21 January, 2011
DTZ Debenham Tie Leung K.K., a global property adviser, has issued a quarterly property market report, “Property Times Japan – Quarter 4 2010”. The report contains office market overview of Tokyo and Osaka, as well as the trend of economy and real estate investment market in the fourth quarter of 2010.
Summary of the Report
- The adjustment continued for the Tokyo office leasing market, which had no significant recovery. However, there were small signs of progress as the vacancy rate for Tokyo CBD grade A office space remained at 7.02% in Q4 2010, holding steady from the previous quarter. On the other hand, rents fell by an additional 3.6% from Q3 2010 to JPY 26,926 per month per tsubo. Looking back at 2010, vacancy levels at the end of December fell 0.24% points y-on-y, while rents declined by a significant 14.3%, which was sharper than the 12.8% decline in 2008–2009. We expect the grade A office vacancy rate to shrink slightly in 2011, while rents will turn around in 2012. However, a large amount of supply will keep the pace of improvement at a minimum.
- The Q4 2010 grade A office vacancy rate in the Osaka CBD rose 0.26 percentage points to 10.13% after falling in Q3 2010 for the first time after 12 quarters of increases. Rents declined by an additional 1.9% q-on-q to JPY 15,561 per tsubo per month. The market remained weak throughout 2010. The vacancy rate declined 2.22 percentage points y-on-y, while rents fell 3.6% y-on-y. On the other hand, the new stock in 2010 exceeded the supply amount in 2009 and this large amount of new supply hurt the market in 2010.With the slow economic recovery, the office market remained dull due to weak corporate demand.
- The investment market remained slow in Q4 2010. Despite the improvement of investor interests as well as the environment, the market suffered from illiquidity with few investable properties. Consequently, total investment volume fell 31% to JPY 277.6 billion from the previous quarter. However, in 2010 the total value of deals made increased significantly from a year ago, by 64% to JPY 1.8 trillion. J-REITs and local corporates remained dominant in the market, while some European investors re-entered, in addition to new Asian players. High net worth individuals also showed strong interest. As the fiscal year-end is approaching in March, investment opportunities are gradually increasing. Although the total transaction amount may not reach the same level we saw in Q1 2009, greater activity is expected.

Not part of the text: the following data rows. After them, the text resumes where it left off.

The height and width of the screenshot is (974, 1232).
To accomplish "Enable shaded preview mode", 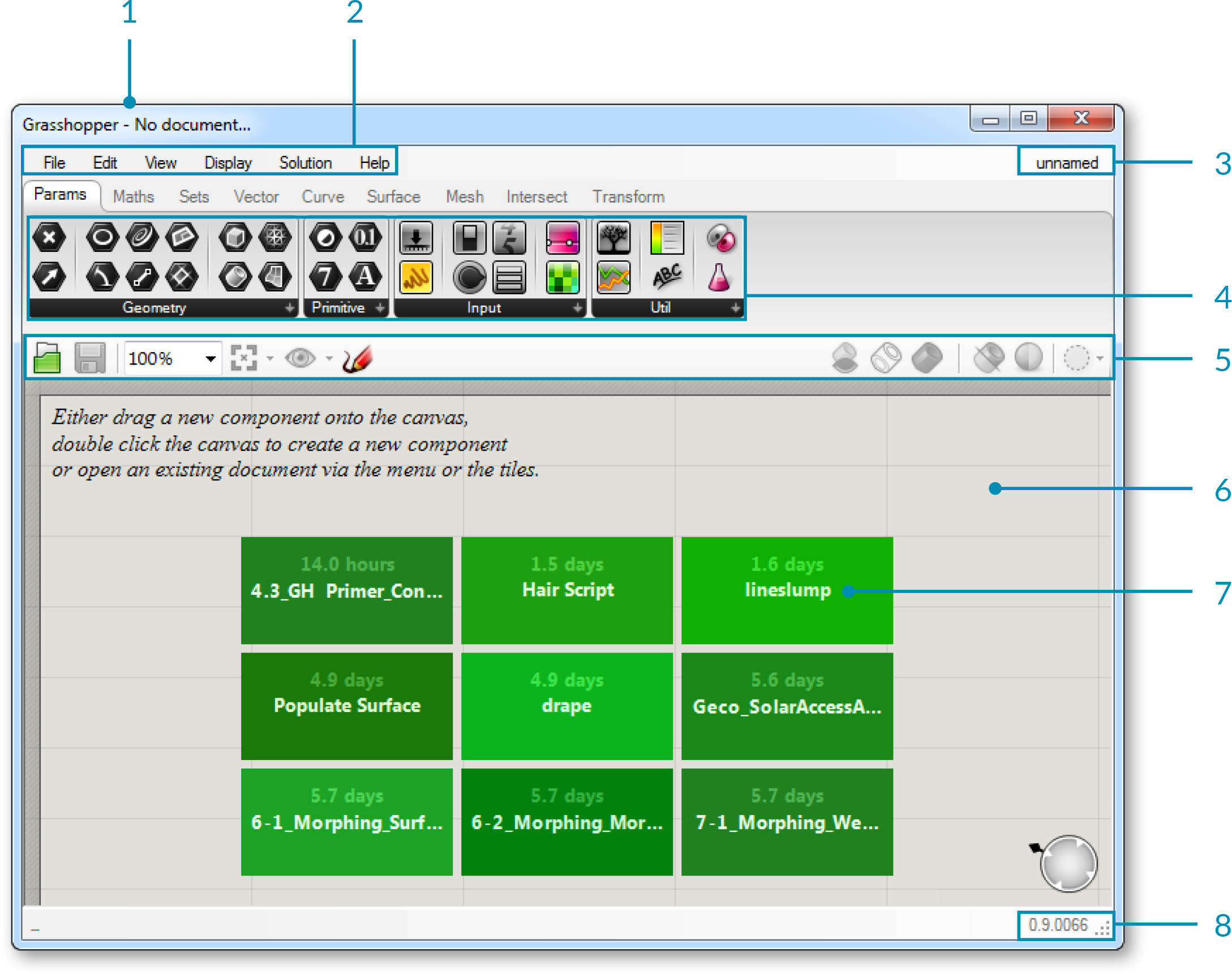I will point(927,358).
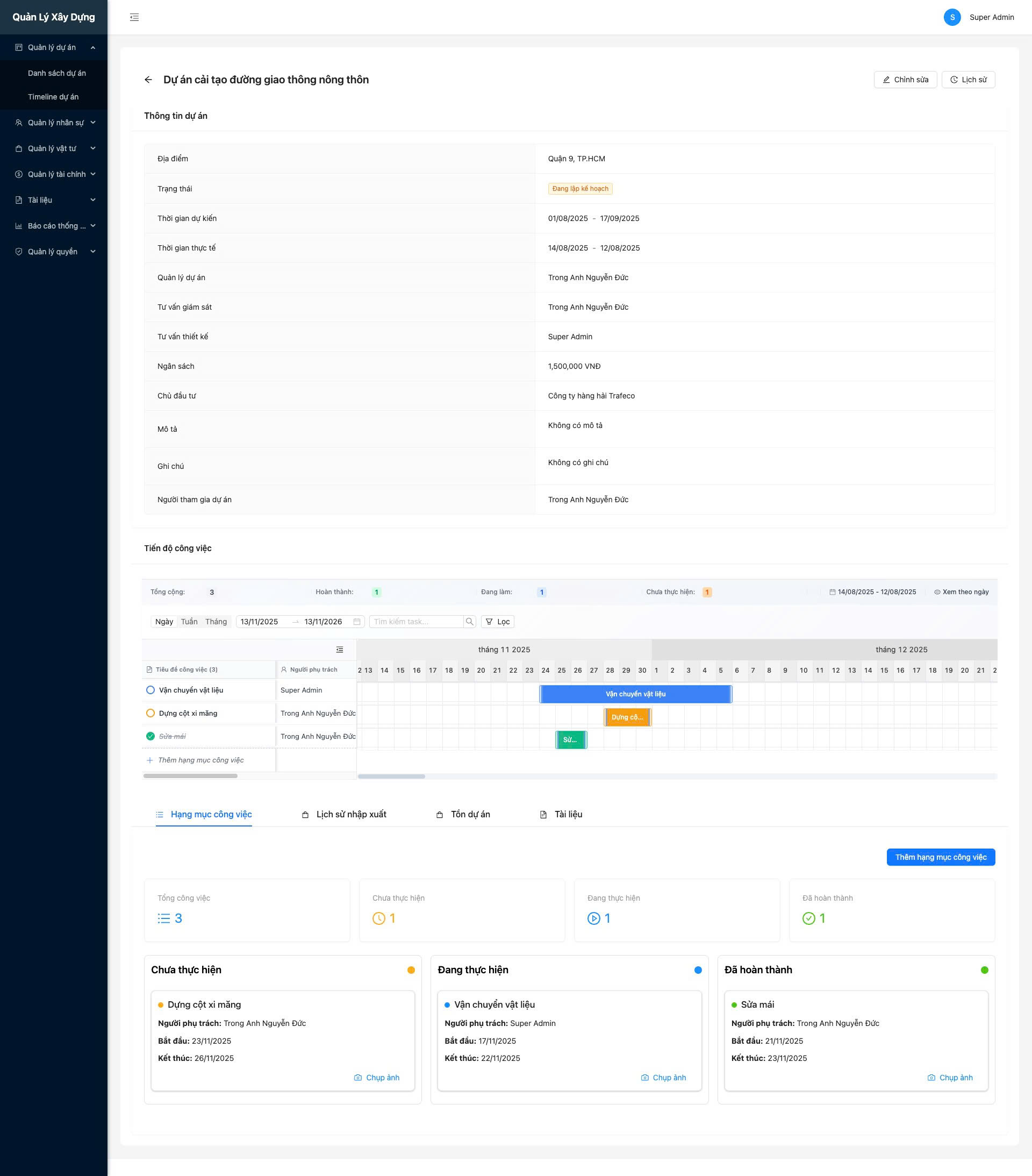Click the Gantt chart horizontal scrollbar thumb
Viewport: 1032px width, 1176px height.
[x=391, y=776]
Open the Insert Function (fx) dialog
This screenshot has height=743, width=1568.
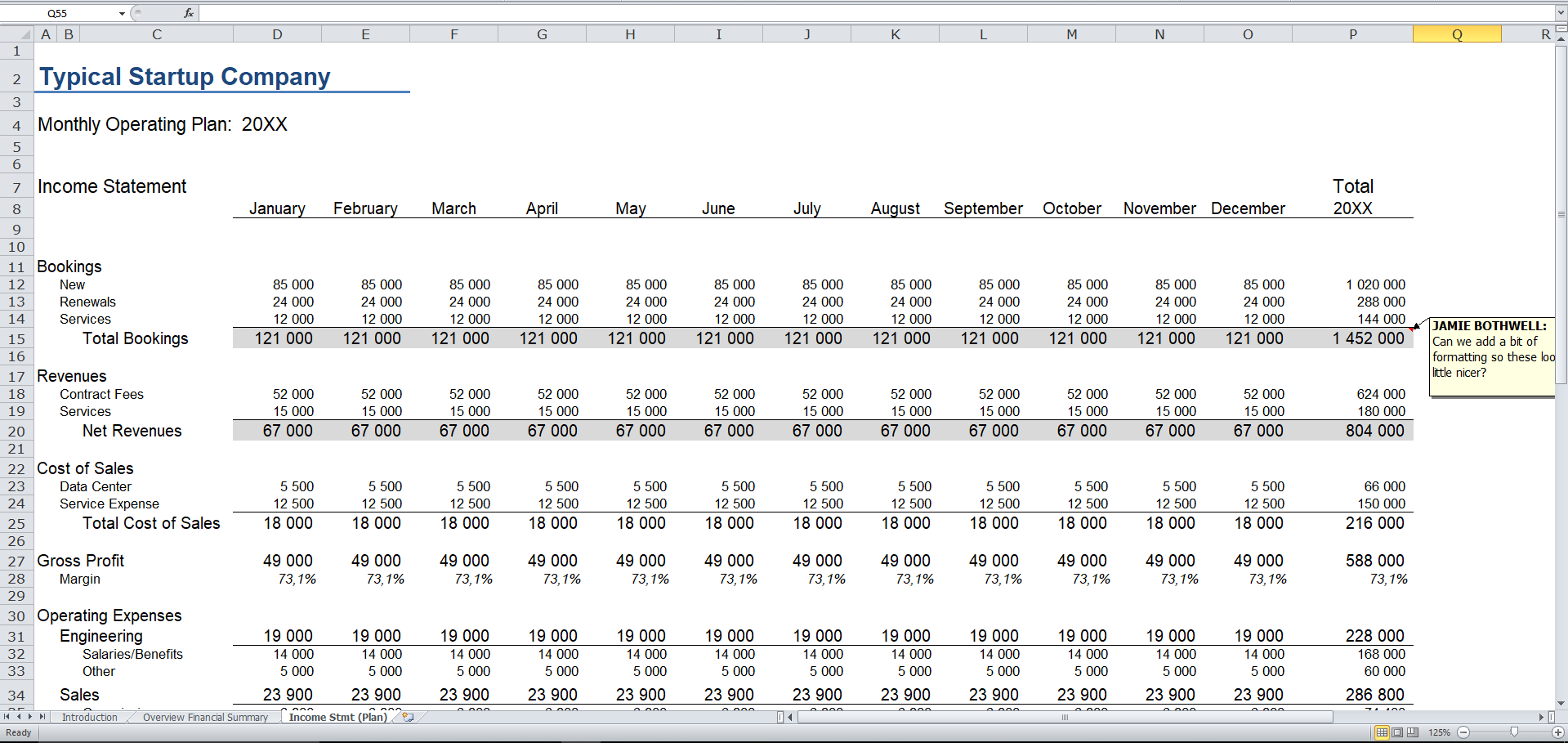coord(190,12)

- The REIT market improved significantly in Q4 2010. It has been suffering since the summer of 2007 after the U.S. subprime market collapsed. However, the announcement by the Bank of Japan in October regarding the additional monetary easing policy, which includes the intention to purchase J-REIT stocks, boosted the market by year end. Although the proposed maximum amount for the purchase of J-REIT stocks turned out to be only JPY 50 billion and only stocks rated AA or above, investor sentiment was largely improved. Consequently, both the TSE REIT Index and the market capitalization rose by 21% over the three months to the end of the year to 1,130.70 and JPY 3.7 trillion respectively. The market capitalization has expanded by more than 30% year to date.
Yoshiki Kaneko, CEO of DTZ Japan comments, “The adjustment in the Tokyo office market may continue for a short term. On the other hand, investors are increasingly seeking opportunities in Japan. Those investors include institutional investors from the western countries, but more recently the one from the buoyant Asian economies. Along with the recovery of the J-REIT market, the increasing investment activities by these players are expected to contribute to the improvement of the entire real estate market in Japan.”